Because HTTP is layered directly on TCP, the performance of HTTP transactions depends critically on the performance of the underlying TCP plumbing. This section highlights some significant performance considerations of these TCP connections. By understanding some of the basic performance characteristics of TCP, you’ll better appreciate HTTP’s connection optimization features, and you’ll be able to design and implement higher-performance HTTP applications.
This section requires some understanding of the internal details of the TCP protocol. If you are not interested in (or are comfortable with) the details of TCP performance considerations, feel free to skip ahead to Section 4.3. Because TCP is a complex topic, we can provide only a brief overview of TCP performance here. Refer to Section 4.8 at the end of this chapter for a list of excellent TCP references.

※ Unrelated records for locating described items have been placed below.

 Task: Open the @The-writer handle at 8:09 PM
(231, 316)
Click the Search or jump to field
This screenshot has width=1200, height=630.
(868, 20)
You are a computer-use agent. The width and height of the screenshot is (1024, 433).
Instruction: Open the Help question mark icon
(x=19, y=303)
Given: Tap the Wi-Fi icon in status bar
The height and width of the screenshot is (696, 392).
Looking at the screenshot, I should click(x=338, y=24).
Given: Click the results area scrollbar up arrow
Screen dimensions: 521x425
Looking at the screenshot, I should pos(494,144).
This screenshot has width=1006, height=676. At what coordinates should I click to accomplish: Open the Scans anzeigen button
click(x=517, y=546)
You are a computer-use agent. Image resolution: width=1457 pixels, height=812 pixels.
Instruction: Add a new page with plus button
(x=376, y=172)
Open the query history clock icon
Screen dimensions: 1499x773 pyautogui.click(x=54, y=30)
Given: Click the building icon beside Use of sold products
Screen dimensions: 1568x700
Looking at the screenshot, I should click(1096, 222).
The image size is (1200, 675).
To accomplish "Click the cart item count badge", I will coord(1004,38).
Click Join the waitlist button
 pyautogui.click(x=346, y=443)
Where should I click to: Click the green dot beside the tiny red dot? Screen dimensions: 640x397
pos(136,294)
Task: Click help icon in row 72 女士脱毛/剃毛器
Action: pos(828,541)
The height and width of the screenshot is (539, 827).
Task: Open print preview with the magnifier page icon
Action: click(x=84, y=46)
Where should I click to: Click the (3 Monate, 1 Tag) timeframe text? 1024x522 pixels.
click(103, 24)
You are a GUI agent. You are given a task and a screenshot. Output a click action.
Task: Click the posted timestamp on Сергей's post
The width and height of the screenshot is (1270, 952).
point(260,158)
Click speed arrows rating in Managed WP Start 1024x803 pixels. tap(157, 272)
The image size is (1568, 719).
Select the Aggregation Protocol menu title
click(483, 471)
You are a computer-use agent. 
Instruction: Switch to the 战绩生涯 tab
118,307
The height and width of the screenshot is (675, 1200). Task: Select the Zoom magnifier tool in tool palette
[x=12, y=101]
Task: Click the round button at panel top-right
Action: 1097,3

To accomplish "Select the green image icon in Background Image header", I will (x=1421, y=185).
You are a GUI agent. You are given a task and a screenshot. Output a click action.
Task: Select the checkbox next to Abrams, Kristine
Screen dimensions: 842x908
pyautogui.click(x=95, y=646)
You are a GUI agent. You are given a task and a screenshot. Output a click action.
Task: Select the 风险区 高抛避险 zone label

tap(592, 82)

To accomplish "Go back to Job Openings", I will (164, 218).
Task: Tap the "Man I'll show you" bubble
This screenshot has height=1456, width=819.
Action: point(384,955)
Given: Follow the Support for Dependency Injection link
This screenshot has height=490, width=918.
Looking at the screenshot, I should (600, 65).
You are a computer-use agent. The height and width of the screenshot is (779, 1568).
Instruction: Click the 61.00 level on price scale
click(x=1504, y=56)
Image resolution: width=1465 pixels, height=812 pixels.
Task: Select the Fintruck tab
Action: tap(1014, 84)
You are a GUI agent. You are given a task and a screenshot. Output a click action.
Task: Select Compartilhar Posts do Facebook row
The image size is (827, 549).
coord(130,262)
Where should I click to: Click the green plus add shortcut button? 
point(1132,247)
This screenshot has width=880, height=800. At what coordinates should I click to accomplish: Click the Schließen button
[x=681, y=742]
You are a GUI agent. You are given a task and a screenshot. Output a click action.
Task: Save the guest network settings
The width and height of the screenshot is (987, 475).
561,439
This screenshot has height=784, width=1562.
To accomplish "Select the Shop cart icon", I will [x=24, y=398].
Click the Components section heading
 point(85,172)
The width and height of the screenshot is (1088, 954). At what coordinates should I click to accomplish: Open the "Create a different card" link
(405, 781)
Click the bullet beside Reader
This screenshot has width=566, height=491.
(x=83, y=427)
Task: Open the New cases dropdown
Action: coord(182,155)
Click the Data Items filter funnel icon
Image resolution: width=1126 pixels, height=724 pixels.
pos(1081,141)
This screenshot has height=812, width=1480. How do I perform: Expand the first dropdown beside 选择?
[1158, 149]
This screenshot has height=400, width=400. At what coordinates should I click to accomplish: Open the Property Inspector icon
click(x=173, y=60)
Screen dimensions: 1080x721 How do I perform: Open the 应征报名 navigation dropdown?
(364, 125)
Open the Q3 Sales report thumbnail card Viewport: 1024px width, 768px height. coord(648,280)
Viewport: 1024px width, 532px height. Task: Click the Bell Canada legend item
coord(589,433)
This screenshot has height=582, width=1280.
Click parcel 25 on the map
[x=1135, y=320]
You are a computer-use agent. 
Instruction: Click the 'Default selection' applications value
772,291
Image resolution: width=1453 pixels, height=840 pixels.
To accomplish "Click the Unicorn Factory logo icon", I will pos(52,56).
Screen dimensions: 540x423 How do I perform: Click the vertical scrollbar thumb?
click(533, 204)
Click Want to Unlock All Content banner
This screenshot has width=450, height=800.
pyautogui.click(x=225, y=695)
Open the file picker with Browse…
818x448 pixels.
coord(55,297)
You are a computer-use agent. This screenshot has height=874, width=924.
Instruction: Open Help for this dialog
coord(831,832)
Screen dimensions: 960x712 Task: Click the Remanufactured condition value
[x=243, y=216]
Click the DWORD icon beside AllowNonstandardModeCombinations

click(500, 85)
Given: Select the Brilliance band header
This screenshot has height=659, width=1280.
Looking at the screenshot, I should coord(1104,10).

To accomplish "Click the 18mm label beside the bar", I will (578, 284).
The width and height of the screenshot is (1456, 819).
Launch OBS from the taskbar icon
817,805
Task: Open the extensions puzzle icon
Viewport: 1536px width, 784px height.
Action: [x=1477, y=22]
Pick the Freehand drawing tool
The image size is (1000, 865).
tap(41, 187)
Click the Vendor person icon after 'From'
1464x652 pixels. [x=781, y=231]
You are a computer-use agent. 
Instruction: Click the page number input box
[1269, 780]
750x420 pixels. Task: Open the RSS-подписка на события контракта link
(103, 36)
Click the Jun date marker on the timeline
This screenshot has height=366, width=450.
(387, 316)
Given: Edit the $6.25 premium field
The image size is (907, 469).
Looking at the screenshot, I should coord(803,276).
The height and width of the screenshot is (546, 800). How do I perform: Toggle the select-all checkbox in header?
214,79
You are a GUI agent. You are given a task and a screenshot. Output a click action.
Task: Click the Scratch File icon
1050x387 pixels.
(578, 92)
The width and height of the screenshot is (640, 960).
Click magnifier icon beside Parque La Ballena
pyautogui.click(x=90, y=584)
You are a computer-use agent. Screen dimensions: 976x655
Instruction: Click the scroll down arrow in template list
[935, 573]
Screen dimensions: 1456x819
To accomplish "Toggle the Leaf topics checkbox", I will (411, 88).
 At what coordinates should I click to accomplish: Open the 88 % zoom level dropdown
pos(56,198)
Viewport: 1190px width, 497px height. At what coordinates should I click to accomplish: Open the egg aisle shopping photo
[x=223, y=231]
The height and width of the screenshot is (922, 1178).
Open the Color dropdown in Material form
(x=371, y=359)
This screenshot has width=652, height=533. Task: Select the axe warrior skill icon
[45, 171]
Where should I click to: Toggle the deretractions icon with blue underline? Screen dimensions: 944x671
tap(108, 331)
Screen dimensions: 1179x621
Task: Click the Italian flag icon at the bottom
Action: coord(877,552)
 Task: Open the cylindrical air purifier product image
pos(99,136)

Let’s start our TCP performance tour by reviewing what networking delays occur in the course of an HTTP request. Figure 4-7 depicts the major connect, transfer, and processing delays for an HTTP transaction.
Notice that the transaction processing time can be quite small compared to the time required to set up TCP connections and transfer the request and response messages. Unless the client or server is overloaded or executing complex dynamic resources, most HTTP delays are caused by TCP network delays.
There are several possible causes of delay in an HTTP transaction:
A client first needs to determine the IP address and port number of the web server from the URI. If the hostname in the URI was not recently visited, it may take tens of seconds to convert the hostname from a URI into an IP address using the DNS resolution infrastructure.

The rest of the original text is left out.